Вчера беседовали с начальником отряда. Этот просвещенный государственный муж с интересом читает записи в моем блоге. На беседе я также ознакомился с «правилами внутреннего распорядка», которые одинаковы для мест ограничения и лишения свободы. Эти правила предусматривают обязательное цензурирование всей исходящей переписки. Среди всего прочего запрещены письма «циничного содержания». Я даже не могу утешать себя мыслью о том, что после революции мы развесим на столбах кишки тоталитарных ублюдков, написавших эти законы. Для этого пришлось бы разрыть старые могилы. «Правила внутреннего распорядка» разрабатывались еще в 60-е и во многом базируются на более ранних сталинских образцах.
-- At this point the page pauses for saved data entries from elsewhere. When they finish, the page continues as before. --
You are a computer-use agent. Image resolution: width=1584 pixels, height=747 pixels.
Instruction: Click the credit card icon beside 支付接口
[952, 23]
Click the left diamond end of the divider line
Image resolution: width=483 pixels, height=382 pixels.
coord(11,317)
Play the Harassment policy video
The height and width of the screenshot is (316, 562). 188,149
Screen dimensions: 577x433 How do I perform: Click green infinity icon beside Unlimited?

Так что теперь, чтобы не нагружать начальника отряда необходимостью расшифровывать мой невнятный почерк, я отказался от практики передачи записок. Теперь на свиданиях я зачитываю свои тексты вслух, а гости записывают их слово в слово и передают в Интернет. Всё в согласии с буквой закона, личные разговоры цензуре не подлежат. Именно таким образом и будет вестись моя тюремная колонка на сайте LB.ua, которая стартует в ближайшее время. Кроме стэндалона буду таким же образом передавать записи для твиттера. Максимальная информационная открытость и прозрачность – это единственное, что можно противопоставить затхлой тюремной системе. Белые вши не перенесут яркого света.
***
В колонках Хантера Томпсона часто повторяется фраза «мы же профессионалы». Я сейчас не пытаюсь и не хочу быть профессионалом, напротив. Подавать пример рядовым заключенным интереснее, чем создавать нестандартный прецедент в журналистике. Нельзя замыкаться в защитном панцире, который, как правило, имеют художники, политические деятели и журналисты. Под ним очень легко незаметно сгнить. Нужно добиваться состояния общества, при котором исчезнет сама потребность в таком панцире. Любая деятельность, связанная с преобразованием общества, должна не столько продвигать вперед авангард, сколько подтягивать массу. Не стоит слишком привязываться к собственному привилегированному статусу, журналистская «четвертая власть» должна отправиться на помойку истории вслед за другими тремя, а политика и искусство – стать образом жизни каждого просвещенного человека и потерять свою надуманную ценность.
PS Эти записи Александр Володарский передал на волю до встречи с корреспондентом LB.ua. Мы цитируем их согласно блогу на Гранях.Ру, чтобы не нарушать связанность повествования. Редакция взяла на себя смелость завуалировать несколько резких слов, в остальном текст приводится без исправлений.